I'm trying to add memory usage monitoring to the monitoring tab of an instance at console.aws.amazon.com. It's an instance running Amazon Linux AMI 2013.09.2 I have found the Amazon CloudWatch Monitoring Scripts for Linux and specifically mon-put-instance-data.pl that let's me collect memory stats and report it to CloudWatch as custom metrics.
To have this working I need to set the environment variable AWS_CREDENTIAL_FILE to point to a file containing my AWSAccessKeyId and AWSSecretKey. I do this by typing:
export AWS_CREDENTIAL_FILE=/home/ec2-user/aws-scripts-mon/awscreds.template
To avoid having to type this over and over again, I'm looking for a way to set the environment variable at startup. I have tried adding the code to these files:
/etc/rc.local file
/etc/profile
/home/ec2-user/.bash_profile
As adding the line of code in either of the files seems to work when I switch to root user, where should I put it? If I set the variable in /home/ec2-user/.bash_profile the variable is set for ec2-user but not for root. If i then sudo -E su it works, but I don't know if this is the best way to go about it?
Create a sh file and put the code in it. Then put this sh file in /etc/profile.d/ folder.
Note: create this sh file using the root user.
Once your instance is created, this sh file will automatically run and creates the environment variable for you and this environment variable will be accessible to all the users.

How to set up and use EC2 CLI on Mac?

I am stuck at using Amazon EC2 CLI.
I have downloaded the Command Line Tools from
http://aws.amazon.com/developertools/351.
I placed the bin and lib folder into my Amazon project folder: /Users/Invictus/EC2
I downloaded the cert-xxxx.pem and pk-xxx.pem into the same folder.
Created a .bash_profile in the same folder.
I tried to execute ec2-describe-images -o amazon after I moved to cd /Users/Invictus/EC2.
The system does not recognise the command: command not found.
If I try to execute the same command inside the bin folder, the result is the same.
My .bash_profile:
export EC2_HOME=~/.EC2
export PATH=$PATH:$EC2_HOME/bin
export EC2_PRIVATE_KEY=`ls $EC2_HOME/pk-*.pem`
export EC2_CERT=`ls $EC2_HOME/cert-*.pem`
export JAVA_HOME=/System/Library/Frameworks/JavaVM.framework/Home/
Where did I make a mistake?
My aim is to connect to the launched instance and be able to execute commands there from my local machine.
I have Java installed.
The newer AWS Unified CLI Tools is much, much easier to set up. All you need is Python, which comes built-in to every Mac.

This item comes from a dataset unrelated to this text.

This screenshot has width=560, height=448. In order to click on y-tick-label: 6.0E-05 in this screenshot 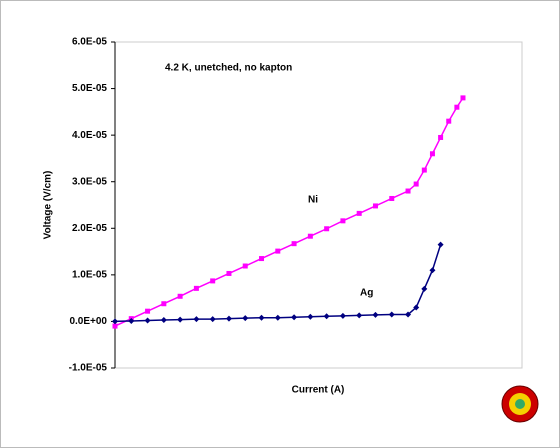, I will do `click(90, 42)`.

Here are a few things I can think of:
Your .bash_profile should be in /Users/Invictus/ , not /Users/Invictus/EC2. Move it to your home directory and log off and log back in (or restart your machine) and see if it picks up the right path.
Instead of ec2-describe-images, can you run it as "./ec2-describe-images" - does that work? If not, can you check the permissions on that script?